If you respond "Yes" to the above prompt, you'll soon you'll see another prompt with a bit of additional information about the requested ZIP:

 

 

That many new linked files is unusual for a single update. In fact, in this demonstration I've used the compare function to summarize all changes made to the TSS database over a two-month period beginning Dec 1, 2013.

 

Finally, choosing OK initiates archive creation. After a few more seconds, during which the names of added files scroll by rapidly, you should see this:

 

 

The ZIP file can be sent by email, if small enough, or placed in a cloud storage folder if you're sharing one with the database maintainer. An alternative is to remove some or all of the image files from the ZIP and send them as separate email attachments, either individually or in groups. The pared-down archive will likely be small enough to email.

 

While it's important to link submitted image files to the appropriate database records, ideally placing them in the folder structure TSS has adopted, I suggest contributors not resize the files unless they're too large to be sent as attachments. When they are received, most image files are archived for the TSS collection before being conditioned for the TSS_Data project. The linked photos and map scans are optimized for screen viewing, with the file extension being changed in some cases. The body of the original file name is preserved. The benefit of resizing and changing formats is a dramatically smaller project, with images that load faster and look as good or better on screen.

 

To see how an update archive is handled on the receiving end, see Processing a Shapefile Update.

 

General Usage Note: For other applications of the compare function, the reference and compared shapefiles might well have different attribute table structures.
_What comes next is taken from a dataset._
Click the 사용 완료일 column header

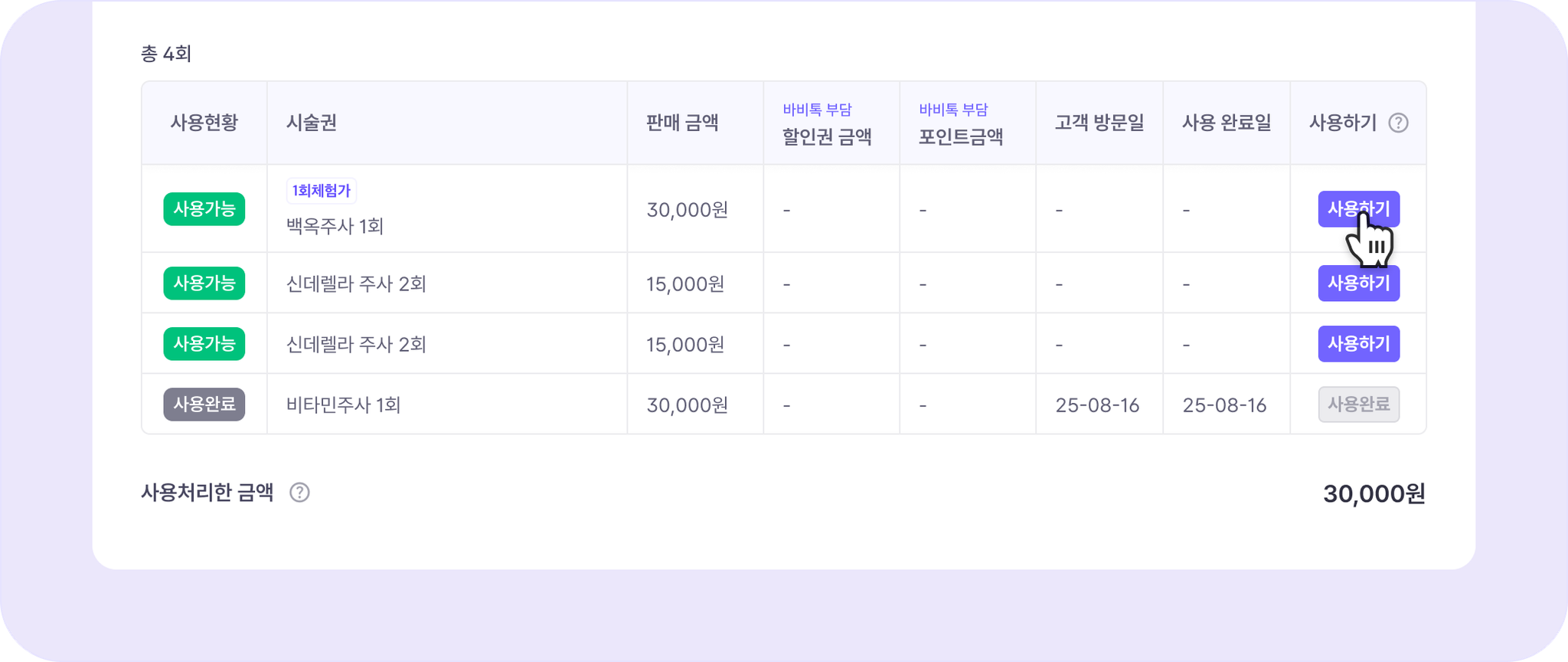tap(1227, 123)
Only the fields with matching names are examined in that case. Also, the types (fixed character vs. memo) and lengths of compared fields don't have to match exactly. Field values are reformatted as necessary for the output shapefile, which will have the same structure as the reference. Values for fields not present in the reference are discarded. Values for fields not present in the compared shapefiles are either copied from the reference or set blank when a record is being added. These features can be useful for the maintainer when processing an update, or in general when merging data from multiple shapefiles.